| Articolo |
▼▼▼
Alla ricerca di me stesso – parte 2

Serie: Per tre punti passa l'infinito


Sguardo spaesato, spalle corrucciate e contratte verso il collo, a nascondere il più possibile il petto che un giorno forse andremo fieri nel mostrare nei nostri combattimenti tra galli nelle arene del quotidiano vissuto, ma che in questo momento vorrebbe mostrare (o celare) la lettera del supereroe, la S di SuperInvisibile.

Potessero le spalle avvolgere anche le orecchie dal baccano estatico dei piccoli delinquenti che, al contrario dei pochi angelici poppanti abbandonati al portone della scuola, hanno loro stessi dato un calcio nelle terga del loro angelo custode prima ancora di arrivare a scuola, dimostrando che la loro ghianda primordiale, il loro bozzolo, in realtà sarà l’alcova di birbantaggine e mala educazione.

Primo giorno di scuola media, l’atrio di un edificio che i più perversi chiameranno scuola mentre i realisti o veterani chiameranno caserma.

Il corpo auto risucchiato nel vano tentativo di implosione e successiva sparizione, scenario di guerriglia ad ogni angolo raggiungibile dalla visuale, professori autoritari e impotenti che tentano di risucchiare i propri futuri allievi nelle rispettive classi, il nostro caro spirito guida che nel frattempo ha preso un lungo periodo di ferie. Il momento e il luogo peggiori per cercare se stessi (ma ci sono anche le rare eccezioni).
▲▲▲
| Materiale raccolto |
▼▼▼
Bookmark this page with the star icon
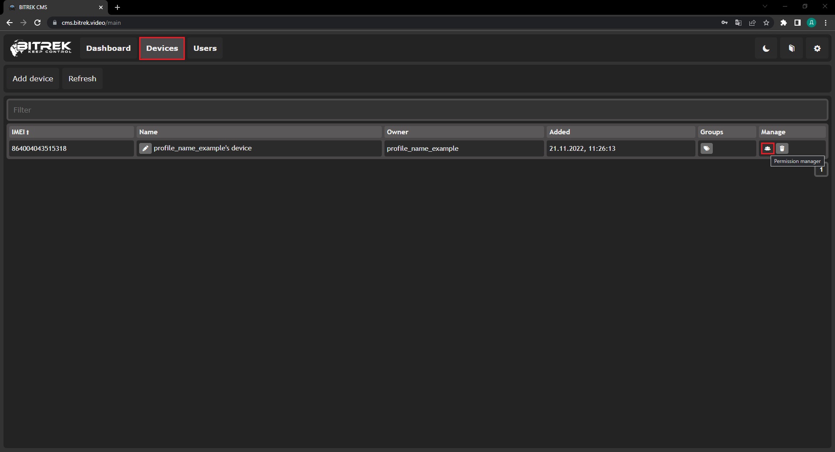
▲▲▲
| Quesiti e compiti |
**1.** In quale giorno è ambientata la scena descritta nell'articolo?
**2.** Riporta dall'articolo il passo che va da "Il corpo auto" a "le rare eccezioni).".
L'elenco non ha alcun legame con l'articolo.

| Risultati |
**1.** Il primo giorno di scuola media.

**2.**
Il corpo auto risucchiato nel vano tentativo di implosione e successiva sparizione, scenario di guerriglia ad ogni angolo raggiungibile dalla visuale, professori autoritari e impotenti che tentano di risucchiare i propri futuri allievi nelle rispettive classi, il nostro caro spirito guida che nel frattempo ha preso un lungo periodo di ferie. Il momento e il luogo peggiori per cercare se stessi (ma ci sono anche le rare eccezioni).